■ **Task directions**
A word-for-word copy of the whole listing is required.

■ **Provided information**
......

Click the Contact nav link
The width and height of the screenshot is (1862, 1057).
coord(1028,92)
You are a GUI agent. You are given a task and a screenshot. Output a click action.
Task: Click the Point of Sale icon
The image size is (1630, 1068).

......

■ **Task result**
Click the Contact nav link
The width and height of the screenshot is (1862, 1057).
coord(1028,92)
You are a GUI agent. You are given a task and a screenshot. Output a click action.
Task: Click the Point of Sale icon
The image size is (1630, 1068).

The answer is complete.